(Dataset entries)
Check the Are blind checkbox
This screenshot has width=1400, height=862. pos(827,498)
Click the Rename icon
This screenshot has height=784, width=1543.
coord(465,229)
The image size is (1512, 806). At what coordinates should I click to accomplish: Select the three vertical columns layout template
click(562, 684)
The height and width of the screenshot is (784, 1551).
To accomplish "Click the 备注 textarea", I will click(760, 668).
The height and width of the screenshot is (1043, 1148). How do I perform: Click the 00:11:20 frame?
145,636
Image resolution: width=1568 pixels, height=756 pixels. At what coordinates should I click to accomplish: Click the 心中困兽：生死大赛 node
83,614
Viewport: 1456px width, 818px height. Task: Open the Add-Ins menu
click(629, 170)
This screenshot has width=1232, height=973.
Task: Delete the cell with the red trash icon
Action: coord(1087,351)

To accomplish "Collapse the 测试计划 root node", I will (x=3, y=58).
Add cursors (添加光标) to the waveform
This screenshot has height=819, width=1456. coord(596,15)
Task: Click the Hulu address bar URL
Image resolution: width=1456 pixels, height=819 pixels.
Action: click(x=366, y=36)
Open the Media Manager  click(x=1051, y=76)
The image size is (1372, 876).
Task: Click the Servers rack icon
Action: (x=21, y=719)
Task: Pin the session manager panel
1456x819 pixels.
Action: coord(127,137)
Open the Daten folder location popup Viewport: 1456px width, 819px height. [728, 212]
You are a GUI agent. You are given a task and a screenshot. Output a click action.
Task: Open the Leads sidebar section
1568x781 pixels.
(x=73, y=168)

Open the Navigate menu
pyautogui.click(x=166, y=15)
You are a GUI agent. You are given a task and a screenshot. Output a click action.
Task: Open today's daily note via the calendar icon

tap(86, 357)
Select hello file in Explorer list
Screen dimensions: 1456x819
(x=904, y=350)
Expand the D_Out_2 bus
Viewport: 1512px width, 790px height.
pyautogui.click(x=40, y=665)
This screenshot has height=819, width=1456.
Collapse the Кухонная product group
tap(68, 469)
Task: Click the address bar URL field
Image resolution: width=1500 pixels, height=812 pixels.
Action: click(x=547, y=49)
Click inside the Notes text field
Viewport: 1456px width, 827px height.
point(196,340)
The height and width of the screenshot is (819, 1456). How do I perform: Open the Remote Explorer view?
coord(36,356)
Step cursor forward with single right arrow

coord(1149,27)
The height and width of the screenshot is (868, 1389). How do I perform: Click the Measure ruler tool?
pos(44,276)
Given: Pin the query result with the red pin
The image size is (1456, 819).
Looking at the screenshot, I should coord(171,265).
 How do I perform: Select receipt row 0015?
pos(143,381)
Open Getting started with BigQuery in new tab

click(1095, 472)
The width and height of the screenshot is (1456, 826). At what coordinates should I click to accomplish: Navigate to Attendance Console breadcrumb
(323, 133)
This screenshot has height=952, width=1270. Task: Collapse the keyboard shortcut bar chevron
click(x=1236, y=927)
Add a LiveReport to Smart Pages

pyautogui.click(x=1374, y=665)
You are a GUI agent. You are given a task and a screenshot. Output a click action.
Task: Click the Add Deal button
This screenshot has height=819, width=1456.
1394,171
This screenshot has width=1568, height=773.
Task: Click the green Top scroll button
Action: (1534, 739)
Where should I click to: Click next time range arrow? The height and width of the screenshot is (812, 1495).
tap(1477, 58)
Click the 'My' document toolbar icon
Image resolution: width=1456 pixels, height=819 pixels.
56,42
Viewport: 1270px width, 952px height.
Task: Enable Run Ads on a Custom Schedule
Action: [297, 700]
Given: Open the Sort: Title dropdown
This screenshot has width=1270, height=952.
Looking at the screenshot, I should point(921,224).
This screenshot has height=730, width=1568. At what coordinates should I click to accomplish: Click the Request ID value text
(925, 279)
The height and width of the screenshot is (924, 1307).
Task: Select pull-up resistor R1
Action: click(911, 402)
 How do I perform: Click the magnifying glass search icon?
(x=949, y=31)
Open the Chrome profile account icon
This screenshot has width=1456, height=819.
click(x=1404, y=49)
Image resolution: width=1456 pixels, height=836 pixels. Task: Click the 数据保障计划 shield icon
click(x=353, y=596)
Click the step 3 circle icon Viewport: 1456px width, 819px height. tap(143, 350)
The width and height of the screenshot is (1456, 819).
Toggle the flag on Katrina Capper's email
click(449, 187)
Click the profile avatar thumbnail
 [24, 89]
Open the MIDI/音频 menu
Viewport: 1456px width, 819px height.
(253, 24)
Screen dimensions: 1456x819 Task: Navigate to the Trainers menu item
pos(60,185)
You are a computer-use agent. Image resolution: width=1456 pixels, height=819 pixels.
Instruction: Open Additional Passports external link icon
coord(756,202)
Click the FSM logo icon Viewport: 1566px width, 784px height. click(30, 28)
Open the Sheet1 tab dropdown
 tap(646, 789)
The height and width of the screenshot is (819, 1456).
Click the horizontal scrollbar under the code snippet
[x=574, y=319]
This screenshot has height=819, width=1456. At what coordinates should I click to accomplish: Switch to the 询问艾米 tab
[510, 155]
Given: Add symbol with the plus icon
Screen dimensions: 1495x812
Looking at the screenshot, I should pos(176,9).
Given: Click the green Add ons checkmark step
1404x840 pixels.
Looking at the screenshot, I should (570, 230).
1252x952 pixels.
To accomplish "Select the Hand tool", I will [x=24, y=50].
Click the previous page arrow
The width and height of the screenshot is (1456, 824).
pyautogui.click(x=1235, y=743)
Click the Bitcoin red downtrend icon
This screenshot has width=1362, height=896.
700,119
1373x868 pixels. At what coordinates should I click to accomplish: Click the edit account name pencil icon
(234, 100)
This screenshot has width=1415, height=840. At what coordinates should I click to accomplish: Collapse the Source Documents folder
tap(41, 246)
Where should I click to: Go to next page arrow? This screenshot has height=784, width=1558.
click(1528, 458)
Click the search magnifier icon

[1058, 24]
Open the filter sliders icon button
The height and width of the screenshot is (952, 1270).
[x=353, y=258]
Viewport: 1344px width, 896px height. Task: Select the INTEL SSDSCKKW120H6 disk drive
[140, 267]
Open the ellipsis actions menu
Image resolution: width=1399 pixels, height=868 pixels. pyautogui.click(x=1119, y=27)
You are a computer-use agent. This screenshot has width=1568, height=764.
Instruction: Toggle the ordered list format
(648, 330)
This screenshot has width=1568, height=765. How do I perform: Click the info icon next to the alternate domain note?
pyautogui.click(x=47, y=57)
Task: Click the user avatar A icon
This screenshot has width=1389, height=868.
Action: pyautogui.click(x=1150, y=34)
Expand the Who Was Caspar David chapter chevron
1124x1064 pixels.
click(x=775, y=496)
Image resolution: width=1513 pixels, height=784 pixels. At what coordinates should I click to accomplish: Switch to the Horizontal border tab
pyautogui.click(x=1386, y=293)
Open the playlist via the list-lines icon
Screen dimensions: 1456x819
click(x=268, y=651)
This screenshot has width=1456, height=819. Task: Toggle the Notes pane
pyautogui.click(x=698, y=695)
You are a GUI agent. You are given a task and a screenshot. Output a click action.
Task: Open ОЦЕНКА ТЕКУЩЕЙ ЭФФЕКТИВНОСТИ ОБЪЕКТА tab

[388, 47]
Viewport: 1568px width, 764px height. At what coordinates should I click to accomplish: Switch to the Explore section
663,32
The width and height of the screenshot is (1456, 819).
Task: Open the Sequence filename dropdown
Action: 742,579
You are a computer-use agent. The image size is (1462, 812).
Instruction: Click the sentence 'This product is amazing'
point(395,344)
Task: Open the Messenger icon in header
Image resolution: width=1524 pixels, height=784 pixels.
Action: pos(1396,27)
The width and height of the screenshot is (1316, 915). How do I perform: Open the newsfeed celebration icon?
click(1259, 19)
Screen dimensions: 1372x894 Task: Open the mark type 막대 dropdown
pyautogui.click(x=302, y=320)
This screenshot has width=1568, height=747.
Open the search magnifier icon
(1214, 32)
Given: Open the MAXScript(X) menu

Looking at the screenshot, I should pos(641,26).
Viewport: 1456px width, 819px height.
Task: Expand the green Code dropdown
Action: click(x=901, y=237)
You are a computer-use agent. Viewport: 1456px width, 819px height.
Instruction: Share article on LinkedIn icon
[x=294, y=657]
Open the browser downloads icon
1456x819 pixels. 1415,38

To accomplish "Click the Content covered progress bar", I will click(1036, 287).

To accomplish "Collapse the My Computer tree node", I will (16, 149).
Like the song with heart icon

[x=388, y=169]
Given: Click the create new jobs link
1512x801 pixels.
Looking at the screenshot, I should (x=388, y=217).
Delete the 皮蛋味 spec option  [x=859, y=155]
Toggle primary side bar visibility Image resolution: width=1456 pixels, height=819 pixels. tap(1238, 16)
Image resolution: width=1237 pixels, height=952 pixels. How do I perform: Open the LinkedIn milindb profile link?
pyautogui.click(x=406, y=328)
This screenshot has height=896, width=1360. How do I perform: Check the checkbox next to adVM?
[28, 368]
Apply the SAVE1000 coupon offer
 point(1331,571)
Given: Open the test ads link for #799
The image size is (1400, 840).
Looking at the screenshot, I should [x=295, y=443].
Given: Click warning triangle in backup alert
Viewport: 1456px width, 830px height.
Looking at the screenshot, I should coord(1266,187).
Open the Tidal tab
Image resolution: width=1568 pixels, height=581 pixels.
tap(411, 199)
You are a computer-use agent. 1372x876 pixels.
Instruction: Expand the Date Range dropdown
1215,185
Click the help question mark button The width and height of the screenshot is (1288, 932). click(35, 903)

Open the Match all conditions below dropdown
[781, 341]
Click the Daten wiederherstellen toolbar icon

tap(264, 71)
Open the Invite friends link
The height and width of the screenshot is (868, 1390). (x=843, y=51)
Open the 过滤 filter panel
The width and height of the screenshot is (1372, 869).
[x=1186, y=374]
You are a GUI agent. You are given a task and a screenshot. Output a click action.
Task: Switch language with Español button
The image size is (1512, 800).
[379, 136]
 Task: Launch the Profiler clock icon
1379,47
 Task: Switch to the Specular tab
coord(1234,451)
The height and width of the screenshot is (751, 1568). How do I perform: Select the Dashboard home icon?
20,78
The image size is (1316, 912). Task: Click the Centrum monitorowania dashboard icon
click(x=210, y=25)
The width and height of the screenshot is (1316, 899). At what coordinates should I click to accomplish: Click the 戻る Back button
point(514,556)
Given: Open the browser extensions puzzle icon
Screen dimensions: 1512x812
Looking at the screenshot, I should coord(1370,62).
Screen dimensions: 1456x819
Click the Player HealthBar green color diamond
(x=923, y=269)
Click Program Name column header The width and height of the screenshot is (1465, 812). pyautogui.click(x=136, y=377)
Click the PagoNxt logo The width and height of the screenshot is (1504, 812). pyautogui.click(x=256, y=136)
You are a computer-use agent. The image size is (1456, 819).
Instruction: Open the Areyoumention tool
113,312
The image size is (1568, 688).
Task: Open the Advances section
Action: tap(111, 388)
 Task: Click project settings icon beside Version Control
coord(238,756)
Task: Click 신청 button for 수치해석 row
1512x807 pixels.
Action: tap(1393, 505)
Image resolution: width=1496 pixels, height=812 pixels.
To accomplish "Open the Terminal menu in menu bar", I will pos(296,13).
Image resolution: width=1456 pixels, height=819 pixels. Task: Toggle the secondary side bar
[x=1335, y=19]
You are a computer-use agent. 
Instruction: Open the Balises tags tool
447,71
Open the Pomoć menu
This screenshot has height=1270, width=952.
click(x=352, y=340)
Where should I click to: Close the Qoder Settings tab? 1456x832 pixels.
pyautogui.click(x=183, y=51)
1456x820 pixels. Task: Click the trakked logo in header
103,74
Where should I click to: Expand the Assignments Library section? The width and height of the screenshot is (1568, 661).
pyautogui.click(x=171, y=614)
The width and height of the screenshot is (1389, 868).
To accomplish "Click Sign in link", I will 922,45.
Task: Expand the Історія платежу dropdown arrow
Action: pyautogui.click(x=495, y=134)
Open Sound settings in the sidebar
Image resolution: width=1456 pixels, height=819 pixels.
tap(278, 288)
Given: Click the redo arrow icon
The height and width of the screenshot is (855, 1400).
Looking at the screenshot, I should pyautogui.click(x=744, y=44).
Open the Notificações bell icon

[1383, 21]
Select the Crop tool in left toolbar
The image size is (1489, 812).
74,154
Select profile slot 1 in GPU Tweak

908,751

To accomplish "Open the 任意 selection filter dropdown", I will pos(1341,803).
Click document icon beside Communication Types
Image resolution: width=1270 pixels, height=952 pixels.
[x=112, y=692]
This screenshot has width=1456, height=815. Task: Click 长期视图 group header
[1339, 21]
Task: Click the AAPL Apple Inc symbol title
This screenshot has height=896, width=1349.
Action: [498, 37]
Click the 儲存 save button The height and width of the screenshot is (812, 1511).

Task goal
Nothing but the lines from the one with "This screenshot has height=896, width=1349." through the final line of the data above should be output, exactly as written.

Finished task
This screenshot has height=896, width=1349.
Action: [498, 37]
Click the 儲存 save button The height and width of the screenshot is (812, 1511).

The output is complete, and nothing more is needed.